-- Testo di partenza --
-=-=-
Di seguito tutti gli interventi pubblicati sul sito, in ordine cronologico.
Lo scandalo giudiziario della associazione affaristica soprannominata "P3", è stata l'occasione per il ceto politico e per i media per riproporre lo slogan della cosiddetta "questione morale". Questa formula è però qualcosa di più di un semplice slogan della propaganda, infatti rientra nei meccanismi della "falsa coscienza", cioè una visione del mondo che la maggioranza delle persone adotta involontariamente in funzione auto-protettiva. "Questione morale" è una formula invocata da molti per credere di trovarsi di fronte ad una patologia del sistema, e non al suo fisiologico modo di funzionare.
L'affarismo criminale costituisce un'espressione della guerra di classe dei ricchi contro i poveri, e consiste nello sfruttare le occasioni derivanti dall'occupare una posizione di potere legale che, di per sé, comporta anche molteplici opportunità di aggiramento e violazione della legge. "Affarismo criminale" è una di quelle espressioni che in grammatica e retorica si definiscono come "pleonasmi", cioè ripetizioni/rafforzamenti di uno stesso significato. Non possono esistere infatti "affari legali", in quanto il di più di guadagno, rispetto ad una lecita transazione commerciale o finanziaria, deriva sempre dalla possibilità di violare una legge.
-=-=-
-- Cosa farai --
[1] Rispondi a queste domande sul testo della questione morale:
(a) Con quale soprannome è indicata l'associazione affaristica al centro dello scandalo giudiziario?
(b) Come si chiamano, in grammatica e retorica, le ripetizioni o i rafforzamenti di uno stesso significato?
(c) Da dove deriva sempre il di più di guadagno rispetto a una lecita transazione commerciale o finanziaria?
[2] Trascrivi senza cambiamenti il testo della questione morale, tutto quello che va da "Di seguito tutti" fino a "modo di funzionare.".

-- Registri della localizzazione di parole ed elementi --
-=-=-
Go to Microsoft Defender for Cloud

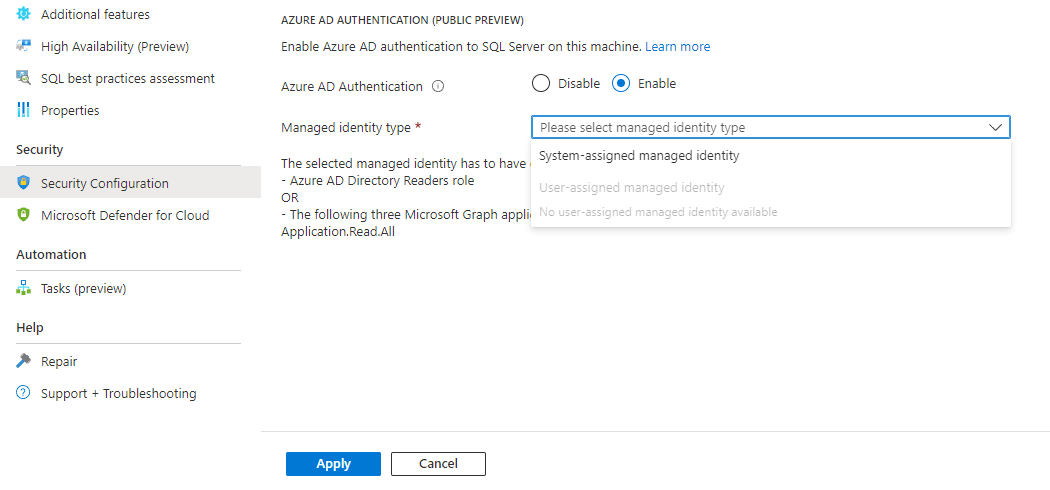(x=125, y=215)
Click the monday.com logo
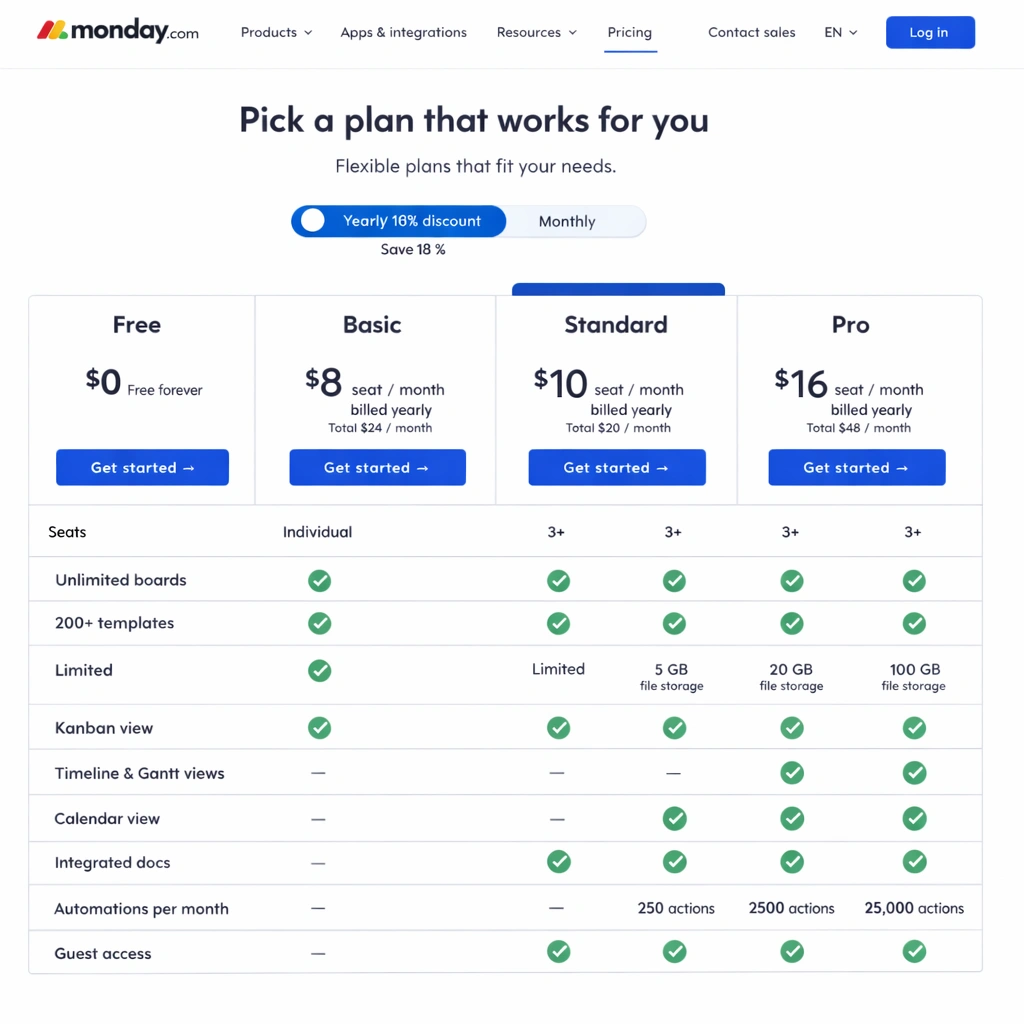The height and width of the screenshot is (1024, 1024). pos(118,32)
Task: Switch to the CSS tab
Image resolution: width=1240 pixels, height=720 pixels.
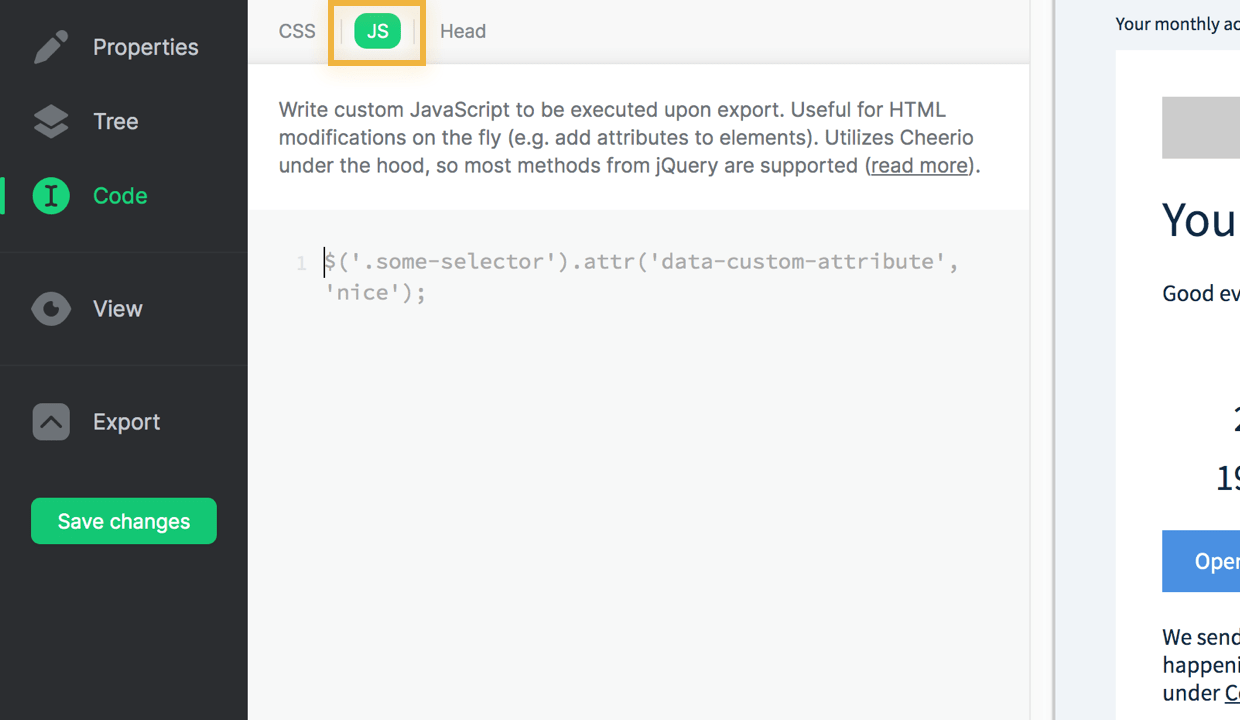Action: pos(296,31)
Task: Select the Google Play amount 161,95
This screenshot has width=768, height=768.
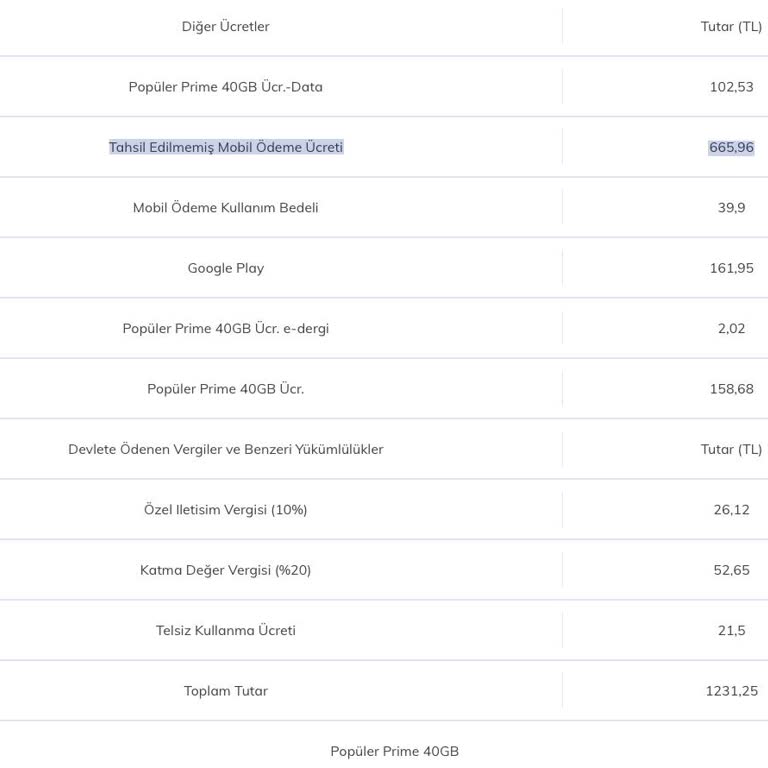Action: click(x=731, y=268)
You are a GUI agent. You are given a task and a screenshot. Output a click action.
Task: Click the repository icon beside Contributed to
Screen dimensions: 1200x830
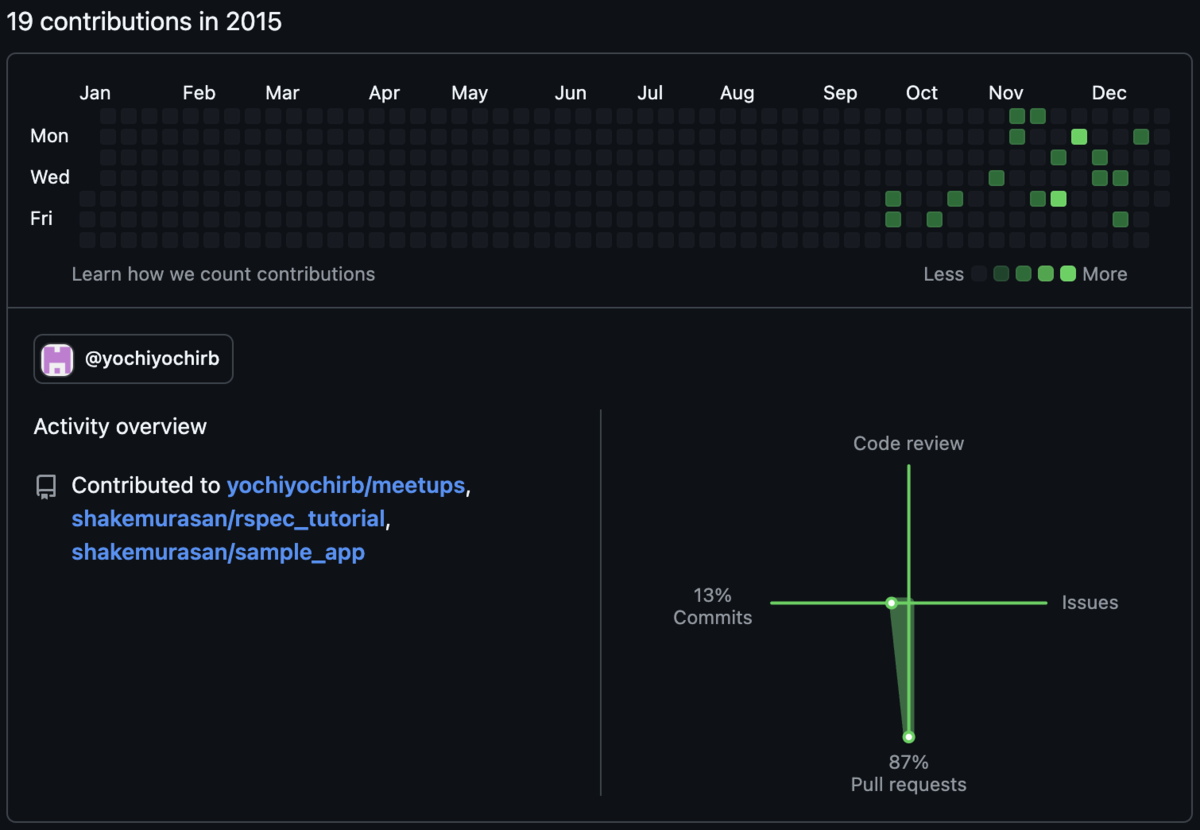[x=46, y=487]
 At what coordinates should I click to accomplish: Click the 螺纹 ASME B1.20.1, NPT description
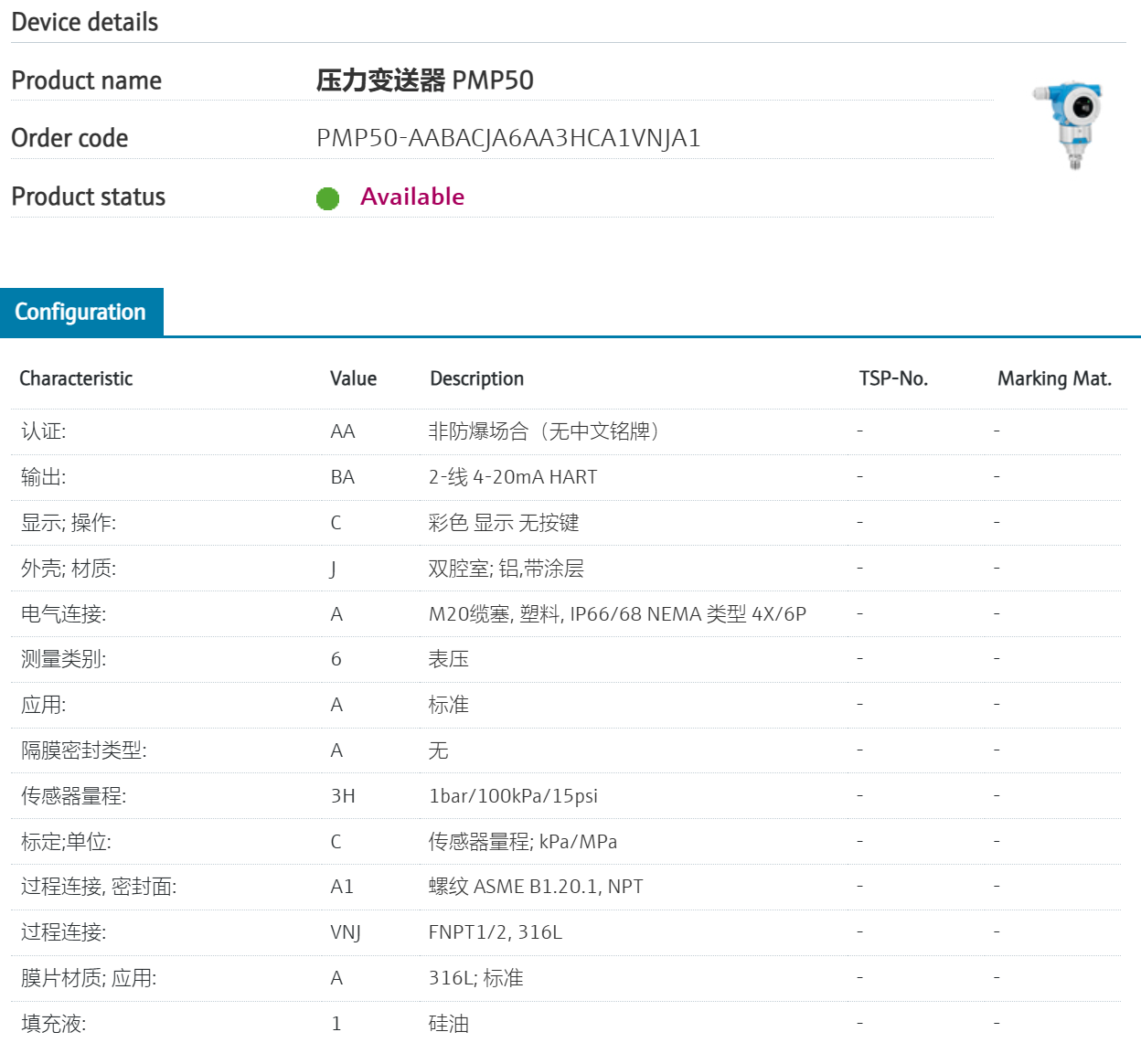535,887
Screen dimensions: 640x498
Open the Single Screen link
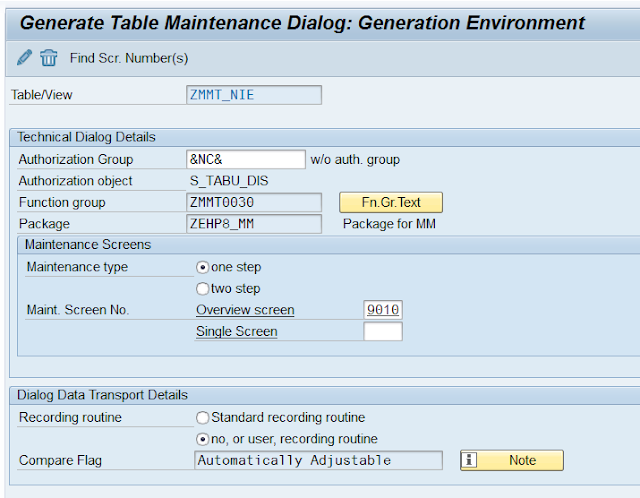pos(236,331)
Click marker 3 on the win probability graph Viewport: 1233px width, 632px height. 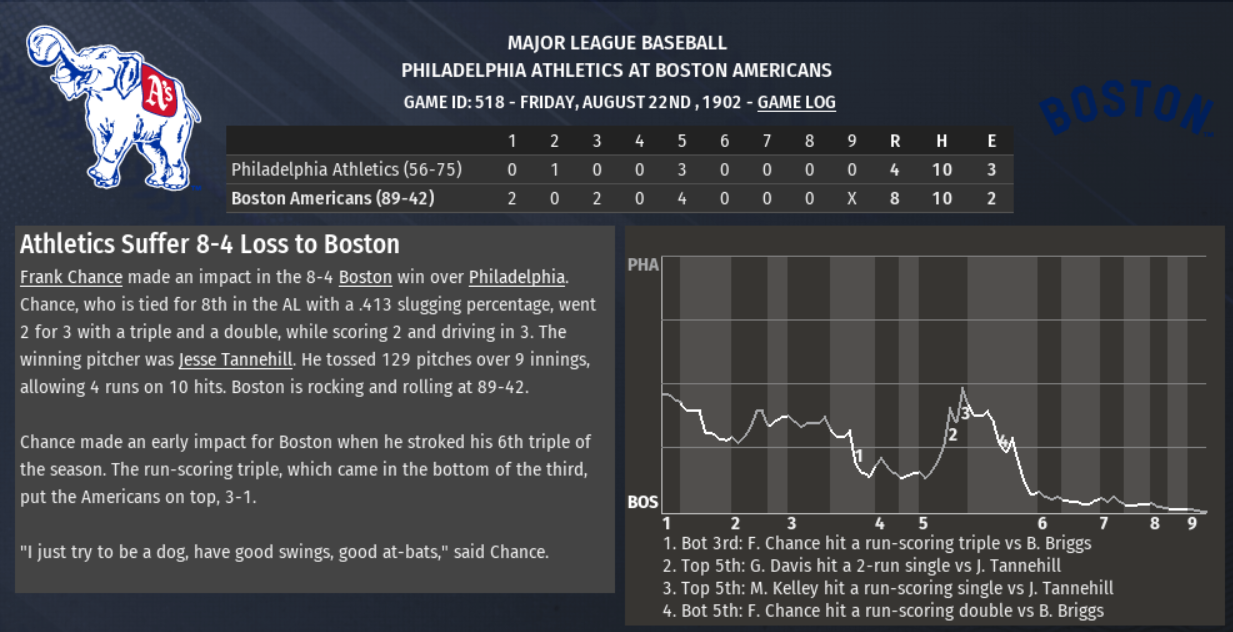point(965,413)
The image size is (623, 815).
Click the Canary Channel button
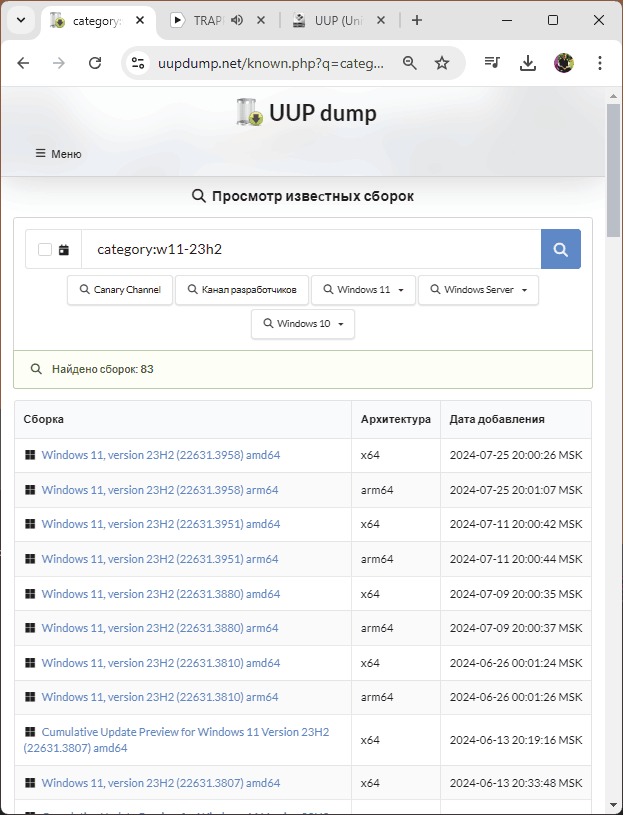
-=-=-
-- Soluzioni per esercizio --
[1]
(a) "P3".
(b) Pleonasmi.
(c) Dalla possibilità di violare una legge.

[2]
Di seguito tutti gli interventi pubblicati sul sito, in ordine cronologico.
Lo scandalo giudiziario della associazione affaristica soprannominata "P3", è stata l'occasione per il ceto politico e per i media per riproporre lo slogan della cosiddetta "questione morale". Questa formula è però qualcosa di più di un semplice slogan della propaganda, infatti rientra nei meccanismi della "falsa coscienza", cioè una visione del mondo che la maggioranza delle persone adotta involontariamente in funzione auto-protettiva. "Questione morale" è una formula invocata da molti per credere di trovarsi di fronte ad una patologia del sistema, e non al suo fisiologico modo di funzionare.